Refusing a job offer from the Tata tea gardens in Munnar, Sudhanshu Kumar has worked on his mango orchard, making it a huge success.

It was around 21 years ago. Straight out of college, Mr. Sudhanshu Kumar had to make a choice. There were two roads before him: Either accept the job offer as a manager in a tea estate, or return to his village and look after his ancestral mango orchard. And he took the latter, the difficult, the less travelled one. And he had not made a mistake!

For Sudhanshu Kumar, from Samastipur district of Bihar, a post graduate in History from Delhi University, agriculture was an opportunity staring him in the face.“Though I got a job offer from the Tata Tea gardens in Munnar, Kerala, I decided to go back to my village and take care of our own farm,” says Sudhanshu, of Nayanagar Farms in Samastipur.

Sudhanshu’s success did not happen overnight. It is the result of his dedication, determination and readiness to accept new ideas and challenges. When he left college, he had around 250 acres of land, ancestral property where various crops like mango, litchi, maize, wheat, lentil (masoor), mustard etc. were being cultivated. “Many of the mango orchards in my village were in a dilapidated condition, virtually dying. The annual income from ten acres of mango orchard used to be around Rs 25,000– even in a good crop season,” he recalls.

The first step he took was to leave behind the traditional methods of orchard management. He adopted scientific crop management practices to rejuvenate the entire farm, and it worked. He was able to increase the revenue of a 9 acre plot from Rs. 10,000 to Rs six lakh, within a span of eight years.

It was not a cake walk. But he never got dejected by hurdles and troubles. Seeing a bright future for litchi in Bihar, he planted around a thousand litchi trees in his farm. Despite a good yield, the response from the local merchants was not very favourable. “Litchi is a highly perishable fruit, we were forced to sell at very low prices,” he adds.

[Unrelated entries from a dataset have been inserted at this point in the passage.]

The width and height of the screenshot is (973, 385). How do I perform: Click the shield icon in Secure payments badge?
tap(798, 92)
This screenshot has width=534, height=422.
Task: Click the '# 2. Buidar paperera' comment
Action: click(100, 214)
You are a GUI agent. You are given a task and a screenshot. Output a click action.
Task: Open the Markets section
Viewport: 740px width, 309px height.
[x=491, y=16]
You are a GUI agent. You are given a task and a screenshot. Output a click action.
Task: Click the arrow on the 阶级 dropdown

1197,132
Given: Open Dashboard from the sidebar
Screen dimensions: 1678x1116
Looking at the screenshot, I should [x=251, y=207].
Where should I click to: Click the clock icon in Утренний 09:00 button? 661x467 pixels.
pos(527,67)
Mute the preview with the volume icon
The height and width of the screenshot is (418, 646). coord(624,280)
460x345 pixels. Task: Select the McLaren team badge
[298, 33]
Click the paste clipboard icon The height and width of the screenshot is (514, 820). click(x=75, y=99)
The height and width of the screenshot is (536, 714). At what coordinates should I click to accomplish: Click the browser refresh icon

“In 2004, an exporter offered me a better prize for my fruits. But he threw me the challenge that he will buy the fruit only if it reaches Muzaffarpur before 9 am, each day” recalls Sudhanshu. Muzaffarpur was 100 kms from his village, and it used to take 4-5 hours for a Tata 407 to reach Muzaffarpur, due to the poor condition of the roads.

“I took up the challenge and installed two generators to light up my orchard.

We plucked the litchi with the help of 100 labourers from 8 pm to 3 am, packed and dispatched the truck by 4 am to reach Muzaffarpur by 9 am,” he says.

Sending litchi to Muzaffarpur from Rosera was like sending coal to Newcastle, yet it gave him a return four times greater than what the local merchants were offering. This whole episode opened his eyes to the market realties, and emboldened him to take up similar challenges in other spheres of farm work.

Being the headman (Mukhya) of his village for the last 10 years, Sudhanshu is an advisor to fellow farmers. He has developed an effective weather forecasting system for planning farming activities. “The method we use is physical verification. When we get the basic forecast from various websites, we verify the same with the satellite photo of the cloud cover moving East or West. Then we phone and warn our lookouts in Delhi/Kolkata (people from our village) to report to us immediately of any rain there. They never fail. The rain takes approximately 4 days to travel from Delhi to our village and a storm takes 4 hours from Patna to our village. We get that grace period to tie up loose ends or control the harvesting/threshing in our village,” he explains.

Sudhanshu is happy with the returns he is getting from agriculture. “Returns are nearly 250 % of investment, and I get an annual turnover of approximately 40 lakhs from my farm,” he adds.

His success has brought him many awards and recognitions. He is amply supported by his wife Sunita Sinha, an Associate Professor in English at the Women’s College, in Samastipur.